# Neo4j: A Practical Introduction for Knowledge Graphs

## What is Neo4j?

**Neo4j** is a **graph database system**, not just a plotting or visualization library.

It consists of three tightly integrated parts:

* **Graph database**
  Stores data as **nodes** and **relationships**, optimized for graph traversal and querying.
* **Query language (Cypher)**
  A declarative language designed specifically for graphs (e.g. pattern matching).
* **Browser-based visualization tool**
  An interactive UI for exploring, querying, and debugging graphs.

### How Neo4j differs from plotting tools (e.g. Plotly, NetworkX)

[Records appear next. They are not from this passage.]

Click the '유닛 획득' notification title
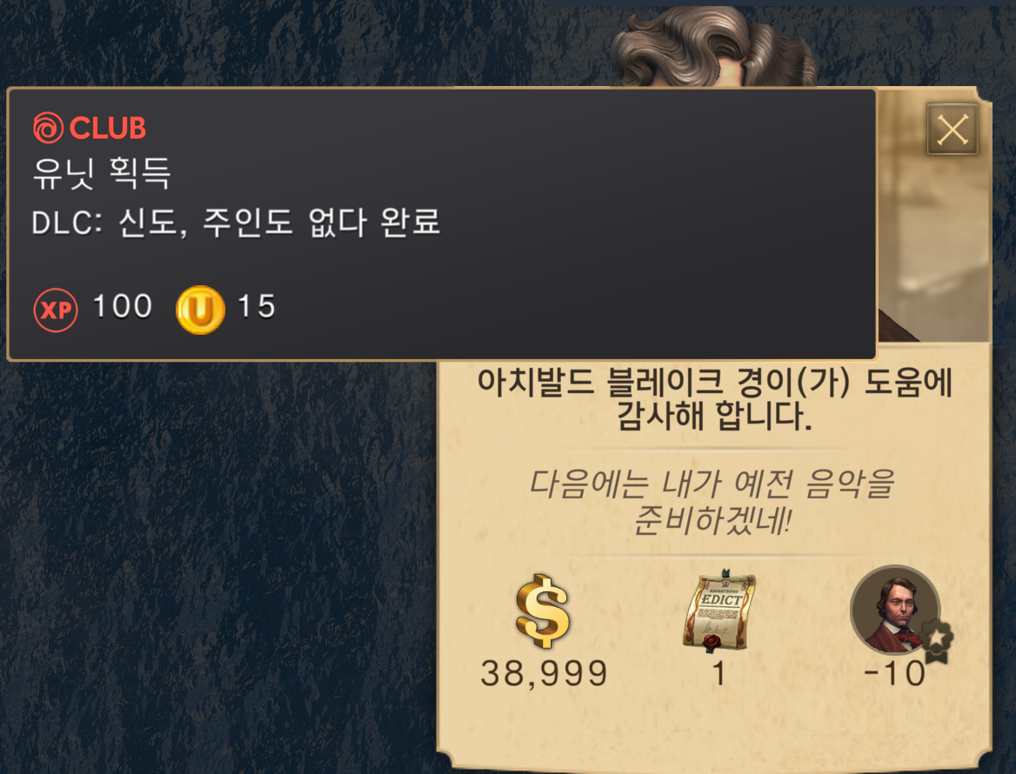(x=102, y=173)
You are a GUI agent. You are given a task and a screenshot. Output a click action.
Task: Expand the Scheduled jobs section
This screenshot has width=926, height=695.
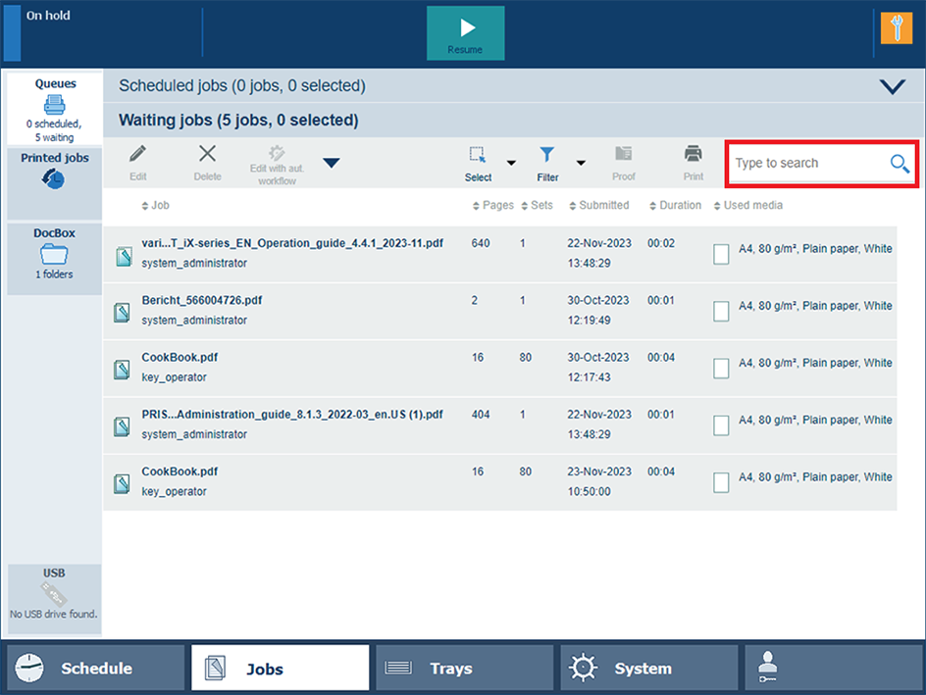892,86
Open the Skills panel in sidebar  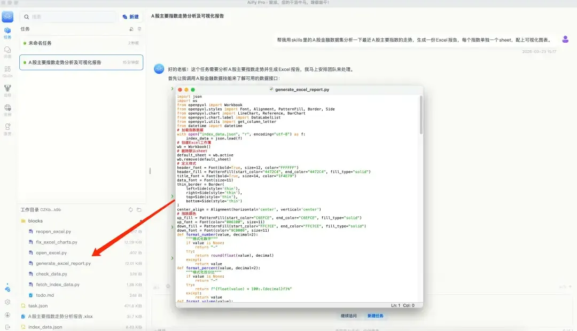point(7,71)
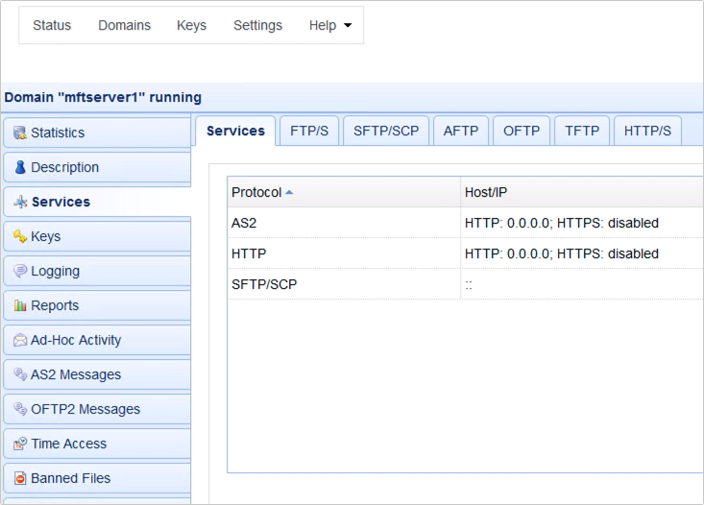Viewport: 704px width, 505px height.
Task: Switch to the FTP/S tab
Action: pyautogui.click(x=308, y=132)
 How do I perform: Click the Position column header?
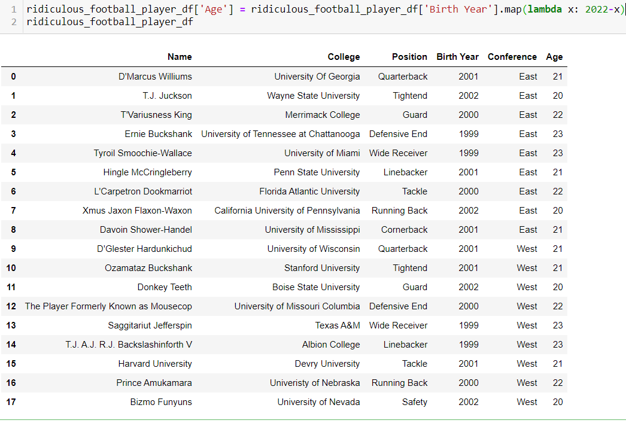[409, 57]
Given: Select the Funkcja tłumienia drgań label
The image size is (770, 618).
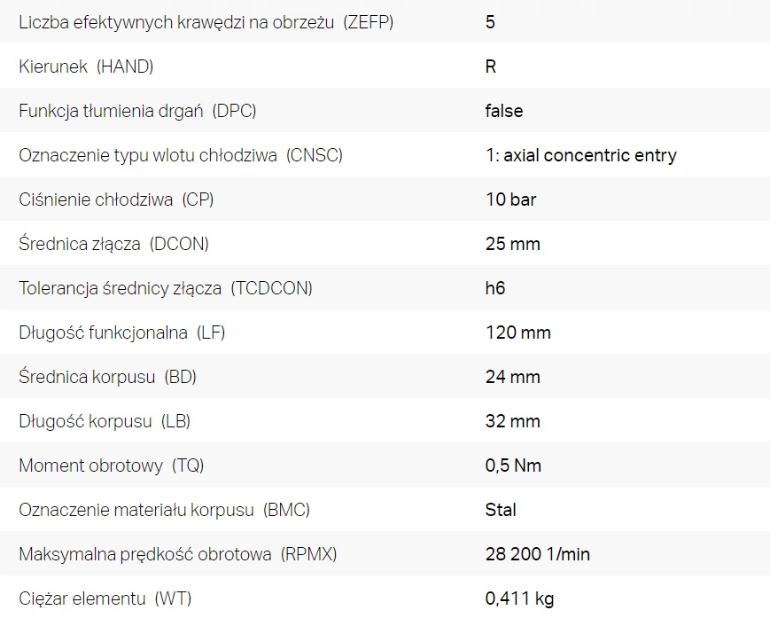Looking at the screenshot, I should 137,111.
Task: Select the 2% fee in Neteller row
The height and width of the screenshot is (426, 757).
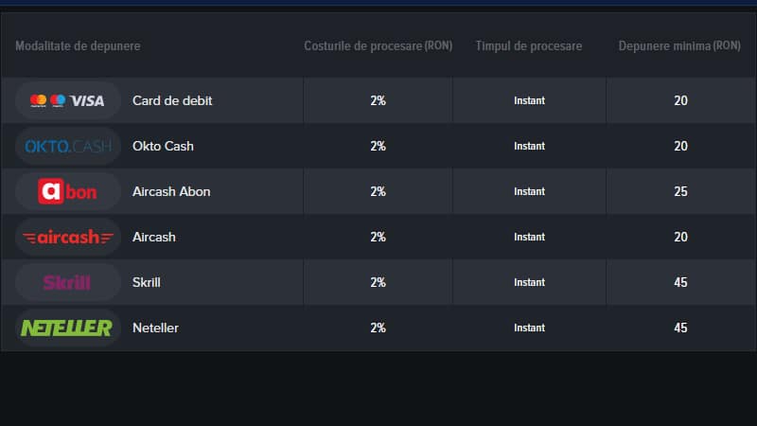Action: click(x=378, y=328)
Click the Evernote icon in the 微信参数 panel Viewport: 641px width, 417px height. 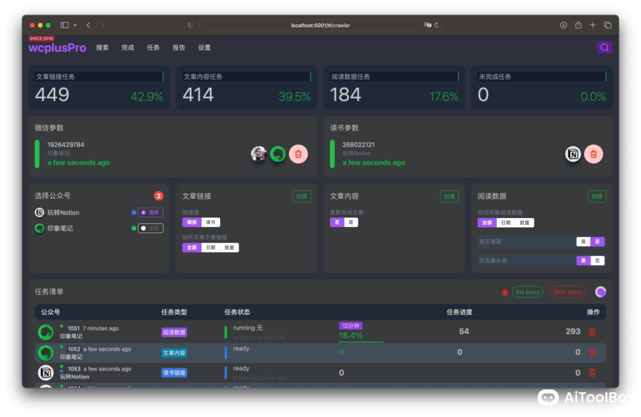277,154

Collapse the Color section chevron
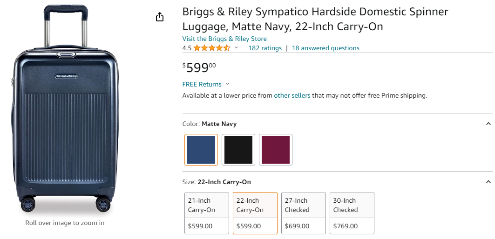pos(488,124)
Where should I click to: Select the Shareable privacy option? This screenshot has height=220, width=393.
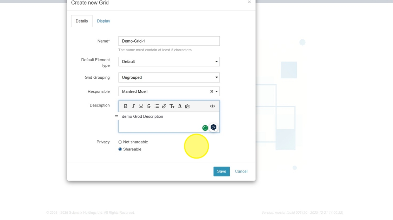click(120, 149)
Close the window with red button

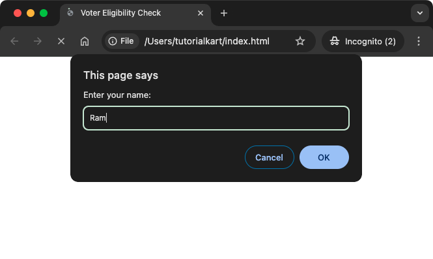(18, 13)
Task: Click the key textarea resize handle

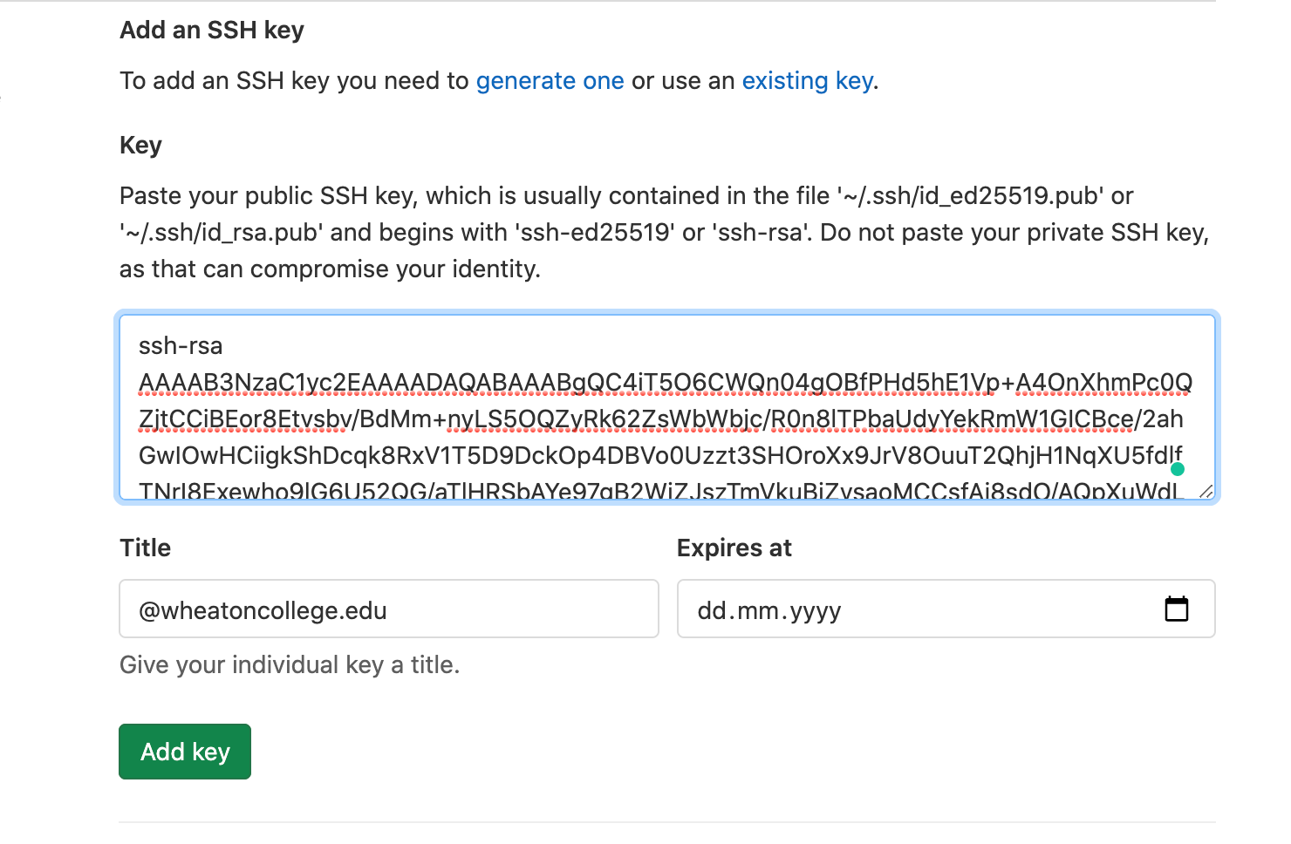Action: 1206,492
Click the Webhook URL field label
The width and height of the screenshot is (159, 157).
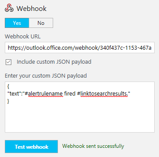[23, 36]
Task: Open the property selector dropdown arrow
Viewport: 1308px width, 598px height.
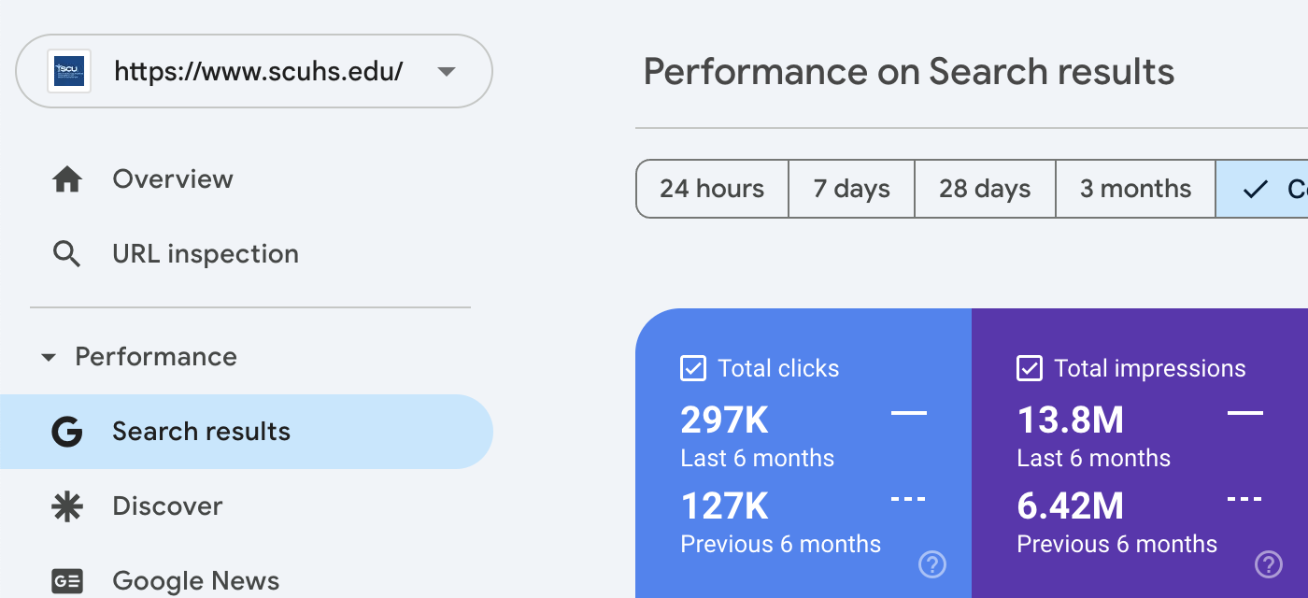Action: click(447, 71)
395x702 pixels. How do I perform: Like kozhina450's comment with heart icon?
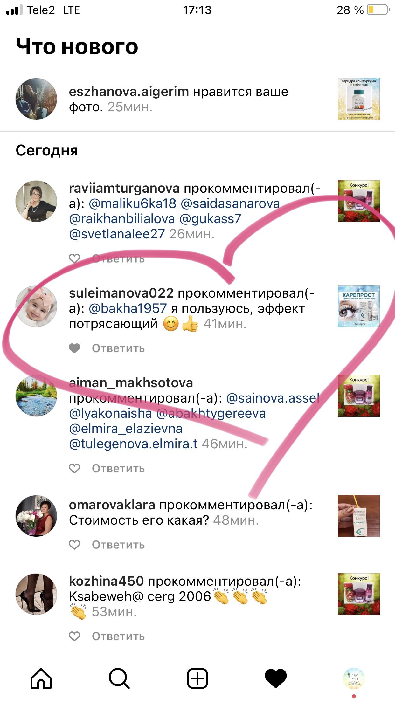74,637
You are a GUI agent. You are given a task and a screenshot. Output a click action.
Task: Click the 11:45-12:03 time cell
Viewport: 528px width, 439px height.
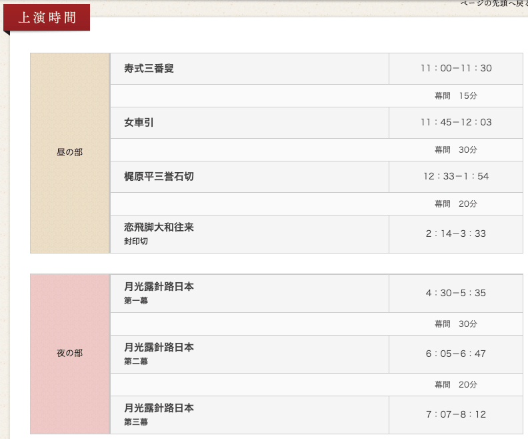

| Plotting tools         | Neo4j                    |
| ---------------------- | ------------------------ |
| Visualization-only     | Persistent database      |
| Static or client-side  | Server-based             |
| No query language      | Cypher for graph queries |
| No schema awareness    | Schema + metadata        |
| No traversal semantics | Native graph traversal   |

Neo4j is best thought of as **infrastructure**, not a plotting library.

---

## Execution model and security

* Neo4j runs as a **server process**
* Even for local use, it:

  * listens on ports
  * manages persistent data
  * enforces authentication
* Therefore, a **password is required**

  * this password protects the *database*, **not the operating system**
  * it is not a one-time startup password

Typical usage is:

* local execution
* SSH access
* port forwarding for browser visualization

---

## Installation on Ubuntu (minimal setup)

### 1. Install Java (required)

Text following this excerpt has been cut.